**Exercise aim**
Rewrite the entries below with "Where should I click to" changed to "Where do I click to" wherever it occurs, keeping everything else the same.

....

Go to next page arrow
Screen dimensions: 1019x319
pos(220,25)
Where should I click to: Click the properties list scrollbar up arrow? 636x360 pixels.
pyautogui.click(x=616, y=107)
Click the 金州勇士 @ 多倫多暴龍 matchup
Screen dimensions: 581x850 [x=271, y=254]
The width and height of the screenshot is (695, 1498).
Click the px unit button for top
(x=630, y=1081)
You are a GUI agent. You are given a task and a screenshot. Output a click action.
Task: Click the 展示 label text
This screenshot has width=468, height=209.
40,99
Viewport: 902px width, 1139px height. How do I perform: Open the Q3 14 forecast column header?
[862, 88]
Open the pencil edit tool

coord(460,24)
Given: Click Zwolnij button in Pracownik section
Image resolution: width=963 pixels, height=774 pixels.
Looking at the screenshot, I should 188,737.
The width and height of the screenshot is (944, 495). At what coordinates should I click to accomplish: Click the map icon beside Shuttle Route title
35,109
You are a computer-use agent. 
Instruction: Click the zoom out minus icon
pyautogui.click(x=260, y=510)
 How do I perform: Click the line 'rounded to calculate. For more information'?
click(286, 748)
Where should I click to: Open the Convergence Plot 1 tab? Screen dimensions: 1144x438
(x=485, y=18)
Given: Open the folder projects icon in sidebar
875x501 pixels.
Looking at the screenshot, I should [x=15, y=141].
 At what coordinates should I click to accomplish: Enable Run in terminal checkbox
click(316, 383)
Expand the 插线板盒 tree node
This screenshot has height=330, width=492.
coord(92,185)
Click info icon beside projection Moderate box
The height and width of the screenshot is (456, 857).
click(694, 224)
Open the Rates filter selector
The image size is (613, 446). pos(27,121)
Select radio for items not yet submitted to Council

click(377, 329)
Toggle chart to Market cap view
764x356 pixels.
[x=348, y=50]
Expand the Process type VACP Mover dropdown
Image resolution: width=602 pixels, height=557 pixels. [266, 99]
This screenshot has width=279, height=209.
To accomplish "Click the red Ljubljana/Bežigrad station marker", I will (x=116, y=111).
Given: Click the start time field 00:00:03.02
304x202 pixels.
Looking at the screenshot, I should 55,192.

....

**Final answer**
Go to next page arrow
Screen dimensions: 1019x319
pos(220,25)
Where do I click to: Click the properties list scrollbar up arrow? 636x360 pixels.
pyautogui.click(x=616, y=107)
Click the 金州勇士 @ 多倫多暴龍 matchup
Screen dimensions: 581x850 [x=271, y=254]
The width and height of the screenshot is (695, 1498).
Click the px unit button for top
(x=630, y=1081)
You are a GUI agent. You are given a task and a screenshot. Output a click action.
Task: Click the 展示 label text
This screenshot has width=468, height=209.
40,99
Viewport: 902px width, 1139px height. How do I perform: Open the Q3 14 forecast column header?
[862, 88]
Open the pencil edit tool

coord(460,24)
Given: Click Zwolnij button in Pracownik section
Image resolution: width=963 pixels, height=774 pixels.
Looking at the screenshot, I should 188,737.
The width and height of the screenshot is (944, 495). At what coordinates should I click to accomplish: Click the map icon beside Shuttle Route title
35,109
You are a computer-use agent. 
Instruction: Click the zoom out minus icon
pyautogui.click(x=260, y=510)
 How do I perform: Click the line 'rounded to calculate. For more information'?
click(286, 748)
Where do I click to: Open the Convergence Plot 1 tab? Screen dimensions: 1144x438
(x=485, y=18)
Given: Open the folder projects icon in sidebar
875x501 pixels.
Looking at the screenshot, I should [x=15, y=141].
 At what coordinates should I click to accomplish: Enable Run in terminal checkbox
click(316, 383)
Expand the 插线板盒 tree node
This screenshot has height=330, width=492.
coord(92,185)
Click info icon beside projection Moderate box
The height and width of the screenshot is (456, 857).
click(694, 224)
Open the Rates filter selector
The image size is (613, 446). pos(27,121)
Select radio for items not yet submitted to Council

click(377, 329)
Toggle chart to Market cap view
764x356 pixels.
[x=348, y=50]
Expand the Process type VACP Mover dropdown
Image resolution: width=602 pixels, height=557 pixels. [266, 99]
This screenshot has width=279, height=209.
To accomplish "Click the red Ljubljana/Bežigrad station marker", I will (x=116, y=111).
Given: Click the start time field 00:00:03.02
304x202 pixels.
Looking at the screenshot, I should 55,192.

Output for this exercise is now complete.